[Records shown]

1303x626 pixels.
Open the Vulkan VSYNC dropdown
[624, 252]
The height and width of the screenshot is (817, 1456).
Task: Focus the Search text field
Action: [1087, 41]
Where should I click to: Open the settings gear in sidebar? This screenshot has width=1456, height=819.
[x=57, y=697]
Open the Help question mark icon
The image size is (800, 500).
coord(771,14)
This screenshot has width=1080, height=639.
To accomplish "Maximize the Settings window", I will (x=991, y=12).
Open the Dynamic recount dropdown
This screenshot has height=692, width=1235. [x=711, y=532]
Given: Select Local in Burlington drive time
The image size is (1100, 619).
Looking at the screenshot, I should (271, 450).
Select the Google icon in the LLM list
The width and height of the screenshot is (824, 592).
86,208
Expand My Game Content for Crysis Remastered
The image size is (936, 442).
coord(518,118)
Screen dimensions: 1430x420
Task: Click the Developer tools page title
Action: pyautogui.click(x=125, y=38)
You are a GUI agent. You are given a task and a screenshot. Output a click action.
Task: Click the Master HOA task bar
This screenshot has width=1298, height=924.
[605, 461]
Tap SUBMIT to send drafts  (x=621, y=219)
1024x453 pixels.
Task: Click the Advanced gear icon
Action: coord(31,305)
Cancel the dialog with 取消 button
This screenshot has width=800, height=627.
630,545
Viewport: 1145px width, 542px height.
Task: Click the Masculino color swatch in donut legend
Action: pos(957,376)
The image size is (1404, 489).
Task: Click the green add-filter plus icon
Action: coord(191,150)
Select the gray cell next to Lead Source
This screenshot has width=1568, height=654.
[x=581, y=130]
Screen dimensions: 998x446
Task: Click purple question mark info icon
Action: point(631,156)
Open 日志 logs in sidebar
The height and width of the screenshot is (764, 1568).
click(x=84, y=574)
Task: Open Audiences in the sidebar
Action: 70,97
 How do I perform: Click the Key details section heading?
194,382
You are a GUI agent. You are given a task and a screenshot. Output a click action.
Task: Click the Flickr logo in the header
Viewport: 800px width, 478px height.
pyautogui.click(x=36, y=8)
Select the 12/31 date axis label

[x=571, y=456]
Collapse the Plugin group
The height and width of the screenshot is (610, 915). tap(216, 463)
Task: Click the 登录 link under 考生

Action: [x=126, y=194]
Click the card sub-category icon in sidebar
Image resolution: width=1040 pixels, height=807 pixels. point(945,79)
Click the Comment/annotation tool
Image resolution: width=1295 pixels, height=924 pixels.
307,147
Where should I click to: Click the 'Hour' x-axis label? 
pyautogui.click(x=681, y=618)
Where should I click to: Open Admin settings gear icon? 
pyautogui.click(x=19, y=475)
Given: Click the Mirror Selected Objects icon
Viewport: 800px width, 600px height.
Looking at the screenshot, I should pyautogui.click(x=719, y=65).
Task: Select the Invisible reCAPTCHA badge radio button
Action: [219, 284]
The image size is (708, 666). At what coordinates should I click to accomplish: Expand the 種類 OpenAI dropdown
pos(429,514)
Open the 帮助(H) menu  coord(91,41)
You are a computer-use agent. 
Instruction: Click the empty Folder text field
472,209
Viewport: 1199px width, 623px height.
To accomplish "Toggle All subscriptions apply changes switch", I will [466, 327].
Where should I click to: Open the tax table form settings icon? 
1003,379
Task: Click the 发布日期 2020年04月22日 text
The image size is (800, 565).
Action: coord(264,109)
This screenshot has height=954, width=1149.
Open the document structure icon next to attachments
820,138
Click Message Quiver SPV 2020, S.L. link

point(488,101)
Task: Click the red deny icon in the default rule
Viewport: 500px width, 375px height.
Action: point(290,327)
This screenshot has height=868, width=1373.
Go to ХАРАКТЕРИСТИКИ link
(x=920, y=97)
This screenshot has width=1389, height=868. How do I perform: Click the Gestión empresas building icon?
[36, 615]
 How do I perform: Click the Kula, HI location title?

[/Records shown]

What is needed: Every entry is to be repeated exactly as it stands.

Your response:
1303x626 pixels.
Open the Vulkan VSYNC dropdown
[624, 252]
The height and width of the screenshot is (817, 1456).
Task: Focus the Search text field
Action: [1087, 41]
Where should I click to: Open the settings gear in sidebar? This screenshot has width=1456, height=819.
[x=57, y=697]
Open the Help question mark icon
The image size is (800, 500).
coord(771,14)
This screenshot has width=1080, height=639.
To accomplish "Maximize the Settings window", I will (x=991, y=12).
Open the Dynamic recount dropdown
This screenshot has height=692, width=1235. [x=711, y=532]
Given: Select Local in Burlington drive time
The image size is (1100, 619).
Looking at the screenshot, I should (271, 450).
Select the Google icon in the LLM list
The width and height of the screenshot is (824, 592).
86,208
Expand My Game Content for Crysis Remastered
The image size is (936, 442).
coord(518,118)
Screen dimensions: 1430x420
Task: Click the Developer tools page title
Action: pyautogui.click(x=125, y=38)
You are a GUI agent. You are given a task and a screenshot. Output a click action.
Task: Click the Master HOA task bar
This screenshot has width=1298, height=924.
[605, 461]
Tap SUBMIT to send drafts  (x=621, y=219)
1024x453 pixels.
Task: Click the Advanced gear icon
Action: coord(31,305)
Cancel the dialog with 取消 button
This screenshot has width=800, height=627.
630,545
Viewport: 1145px width, 542px height.
Task: Click the Masculino color swatch in donut legend
Action: pos(957,376)
The image size is (1404, 489).
Task: Click the green add-filter plus icon
Action: coord(191,150)
Select the gray cell next to Lead Source
This screenshot has width=1568, height=654.
[x=581, y=130]
Screen dimensions: 998x446
Task: Click purple question mark info icon
Action: point(631,156)
Open 日志 logs in sidebar
The height and width of the screenshot is (764, 1568).
click(x=84, y=574)
Task: Open Audiences in the sidebar
Action: 70,97
 How do I perform: Click the Key details section heading?
194,382
You are a GUI agent. You are given a task and a screenshot. Output a click action.
Task: Click the Flickr logo in the header
Viewport: 800px width, 478px height.
pyautogui.click(x=36, y=8)
Select the 12/31 date axis label

[x=571, y=456]
Collapse the Plugin group
The height and width of the screenshot is (610, 915). tap(216, 463)
Task: Click the 登录 link under 考生

Action: [x=126, y=194]
Click the card sub-category icon in sidebar
Image resolution: width=1040 pixels, height=807 pixels. point(945,79)
Click the Comment/annotation tool
Image resolution: width=1295 pixels, height=924 pixels.
307,147
Where should I click to: Click the 'Hour' x-axis label? 
pyautogui.click(x=681, y=618)
Where should I click to: Open Admin settings gear icon? 
pyautogui.click(x=19, y=475)
Given: Click the Mirror Selected Objects icon
Viewport: 800px width, 600px height.
Looking at the screenshot, I should pyautogui.click(x=719, y=65).
Task: Select the Invisible reCAPTCHA badge radio button
Action: [219, 284]
The image size is (708, 666). At what coordinates should I click to accomplish: Expand the 種類 OpenAI dropdown
pos(429,514)
Open the 帮助(H) menu  coord(91,41)
You are a computer-use agent. 
Instruction: Click the empty Folder text field
472,209
Viewport: 1199px width, 623px height.
To accomplish "Toggle All subscriptions apply changes switch", I will [466, 327].
Where should I click to: Open the tax table form settings icon? 
1003,379
Task: Click the 发布日期 2020年04月22日 text
The image size is (800, 565).
Action: coord(264,109)
This screenshot has height=954, width=1149.
Open the document structure icon next to attachments
820,138
Click Message Quiver SPV 2020, S.L. link

point(488,101)
Task: Click the red deny icon in the default rule
Viewport: 500px width, 375px height.
Action: point(290,327)
This screenshot has height=868, width=1373.
Go to ХАРАКТЕРИСТИКИ link
(x=920, y=97)
This screenshot has width=1389, height=868. How do I perform: Click the Gestión empresas building icon?
[36, 615]
 How do I perform: Click the Kula, HI location title?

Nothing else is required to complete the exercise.